4.10 Joint Normal Distributions

In previous sections we considered randomly selecting an SAT taker and measuring their Math score. In particular, we assumed that SAT Math scores follow a Normal distribution with a mean of 500 and a standard deviation of 100.

Now consider randomly selecting an SAT taker and recording both their Math and Reading score. Suppose we want to conduct an appropriate simulation.

Example 4.10 Donny Don’t says: “That’s easy; just spin the SAT spinner twice, once for Math and once for Reading.” Do you agree? Explain your reasoning.

Solution. to Example 4.10

Show/hide solution

You should not agree with Donny, for two reasons.

  • It’s possible that the distribution of SAT Math scores follow a different pattern than SAT Reading scores. So we might need one spinner to simulate a Math score, and a second spinner to simulate the Reading score. (In reality, SAT Math and Reading scores do follow pretty similar distributions. But it’s possible that they could follow different distributions.)
  • Furthermore, there is probably some relationship between scores. It is plausible that students who do well on one test tend to do well on the other. For example, students who score over 700 on Math are probably more likely to score above than below average on Reading. If we simulate a pair of scores by spinning one spinner for Math and a separate spinner for Reading, then there will be no relationship between the scores because the spins are physically independent.

What we really need is a spinner that generates a pair of scores simultaneously to reflect their association. This is a little harder to visualize, but we could imagine spinning a “globe” with lines of latitude corresponding to SAT Math score and lines of longitutde to SAT Reading score. But this would not be a typical globe:

  • The lines of latitude would not be equally spaced, since SAT Math scores are not equally likely. (We have seen similar issues for one-dimensional spinners like the one in Figure ?? with unequally spaced values around the outside.) Similarly for lines of longitude.

◆ WHAT TO WORK ON:
[1] From the joint normal distributions section, output the passage beginning at the words "Now consider randomly" and ending after the words "Explain your reasoning.". Copy it word for word.
[2] For each statement below, say whether it agrees with the joint normal distributions section, answering yes or no and quoting the words of the section that decide it. (a) SAT Math scores are assumed to have a mean of 500 and a standard deviation of 100. (b) In reality, SAT Math and Reading scores follow very different distributions. (c) The lines of latitude on the imagined globe would be equally spaced.

◆ SUPPLIED DATA:
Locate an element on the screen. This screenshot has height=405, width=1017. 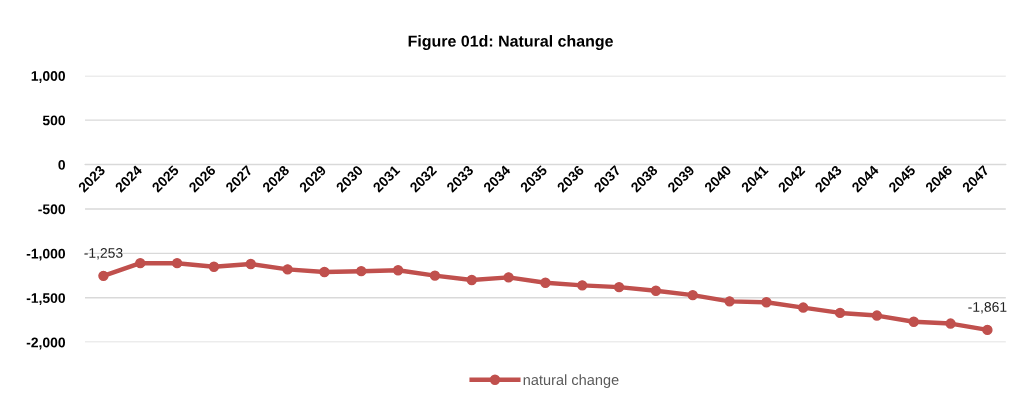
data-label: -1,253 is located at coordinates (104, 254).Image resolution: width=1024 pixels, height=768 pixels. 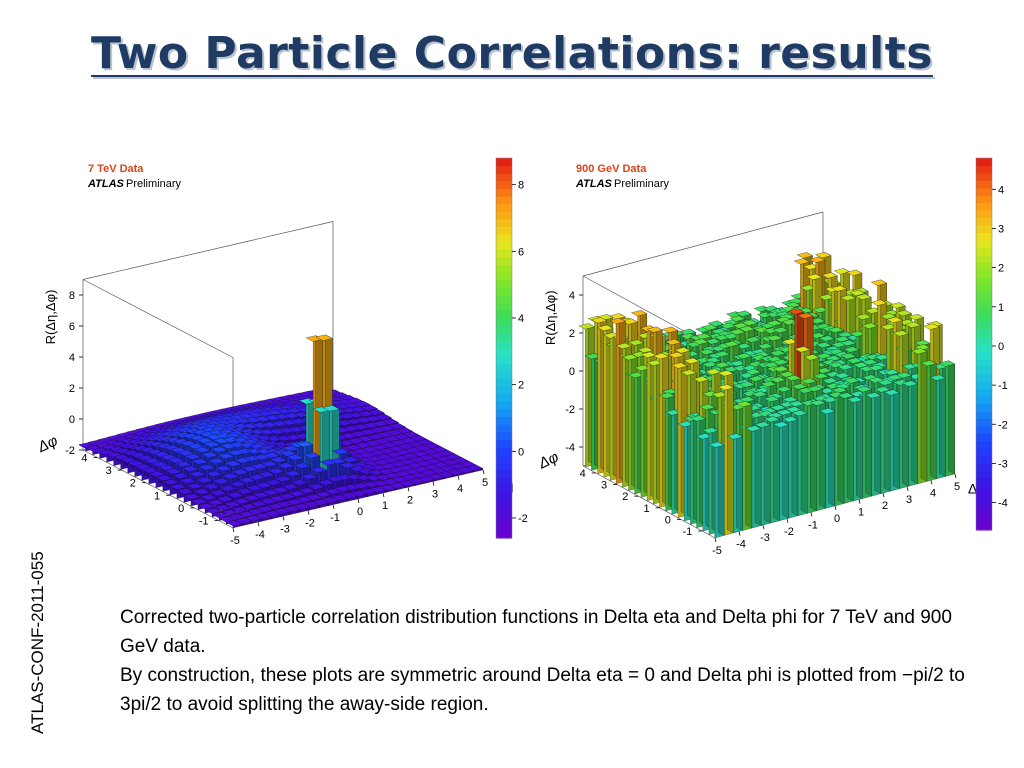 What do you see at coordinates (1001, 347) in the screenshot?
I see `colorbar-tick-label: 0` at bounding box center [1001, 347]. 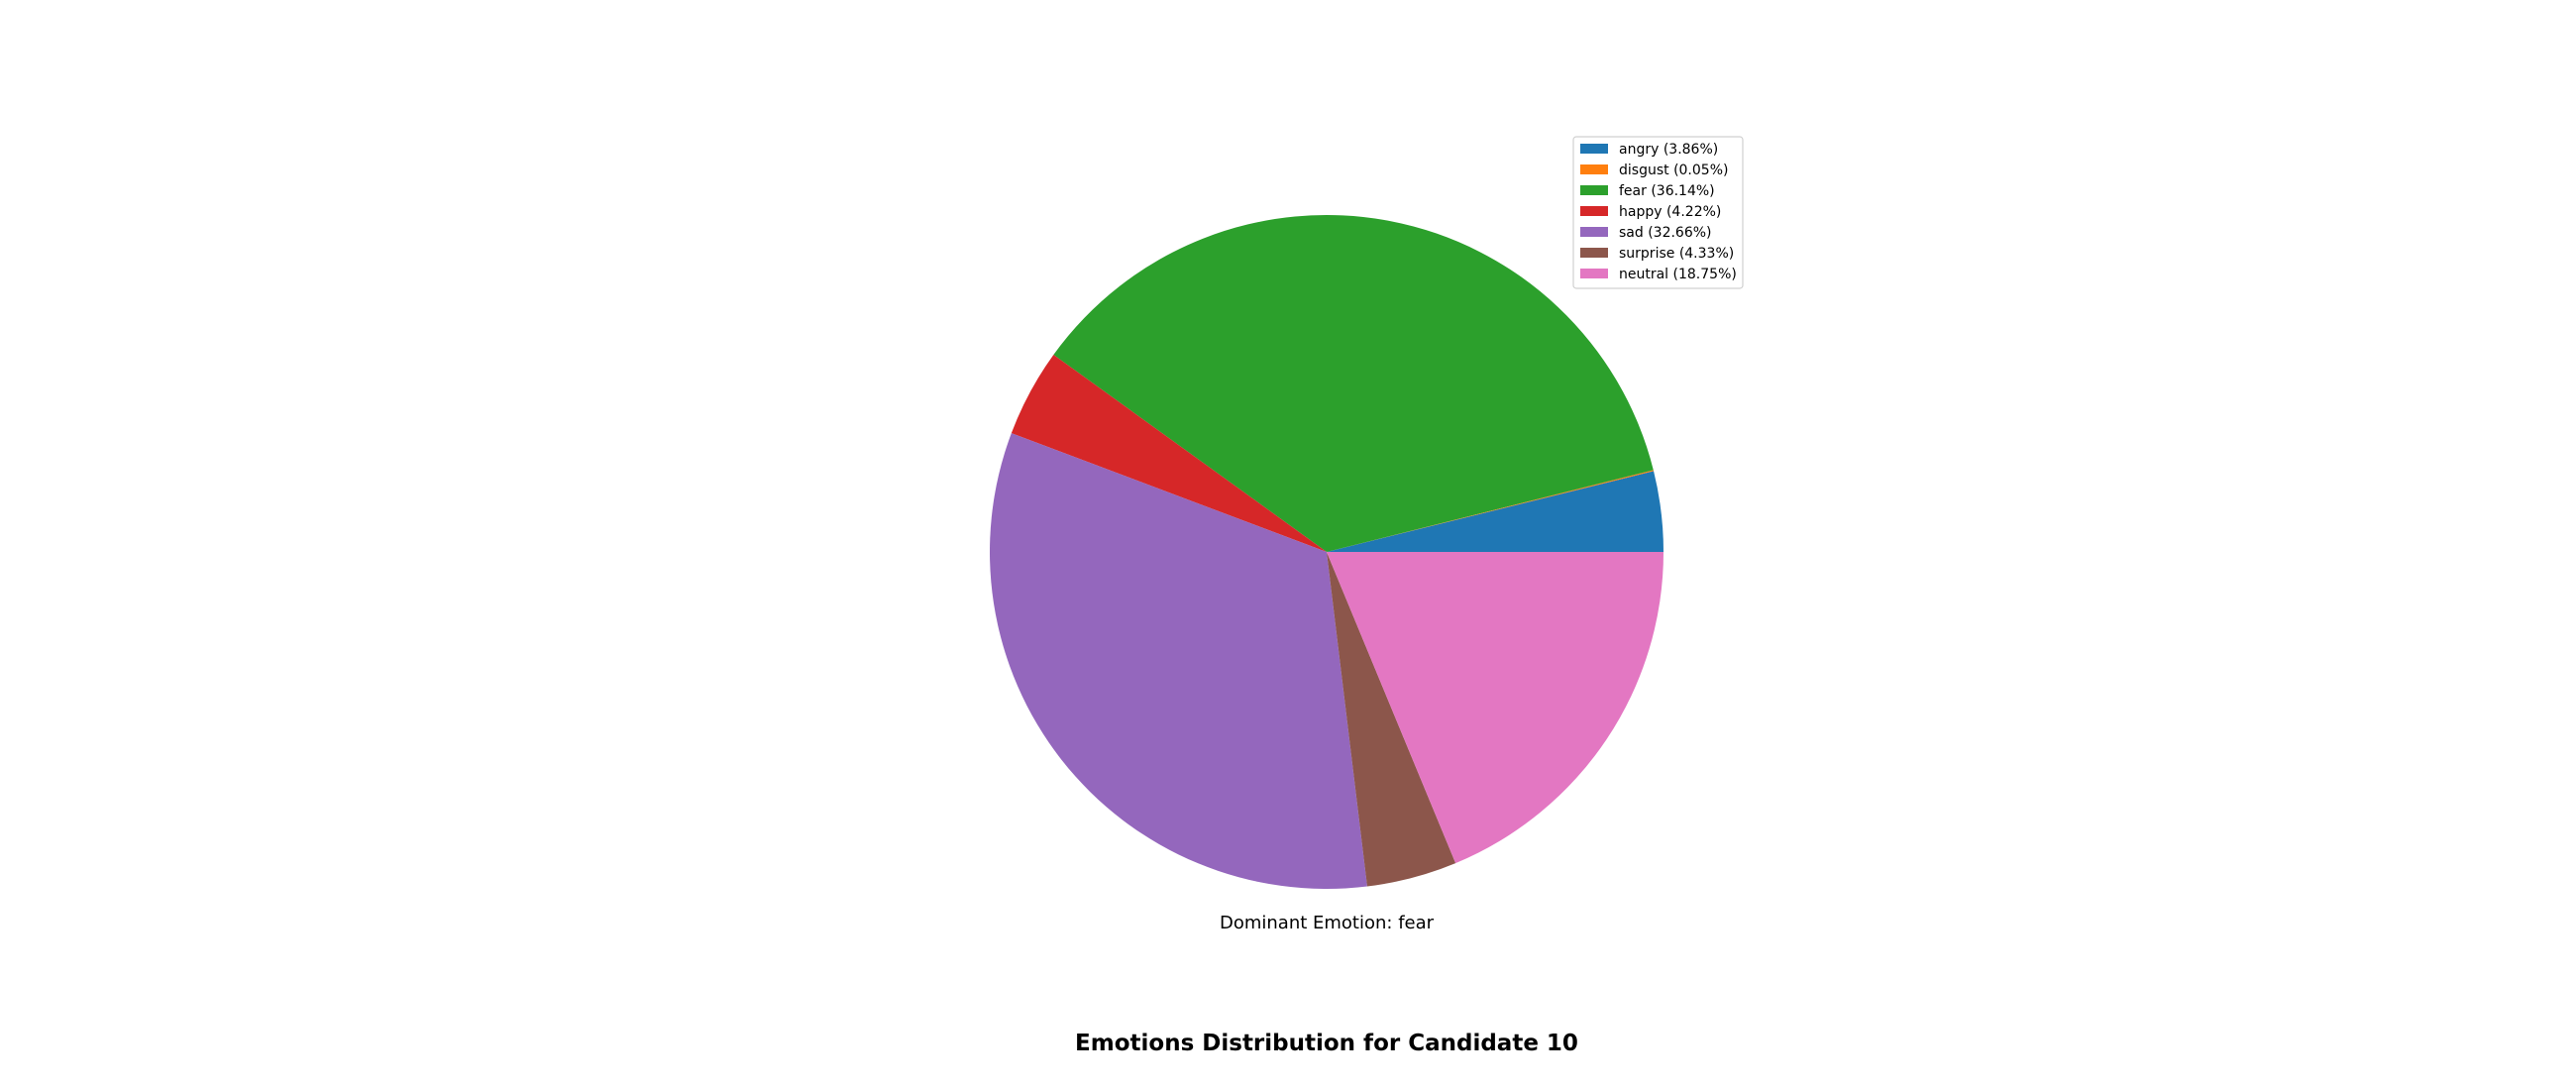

◆ ANSWERS FOR EACH ITEM:
[1]
Now consider randomly selecting an SAT taker and recording both their Math and Reading score. Suppose we want to conduct an appropriate simulation.

Example 4.10 Donny Don’t says: “That’s easy; just spin the SAT spinner twice, once for Math and once for Reading.” Do you agree? Explain your reasoning.

[2]
(a) Yes: "SAT Math scores follow a Normal distribution with a mean of 500 and a standard deviation of 100."
(b) No: "In reality, SAT Math and Reading scores do follow pretty similar distributions."
(c) No: "The lines of latitude would not be equally spaced, since SAT Math scores are not equally likely."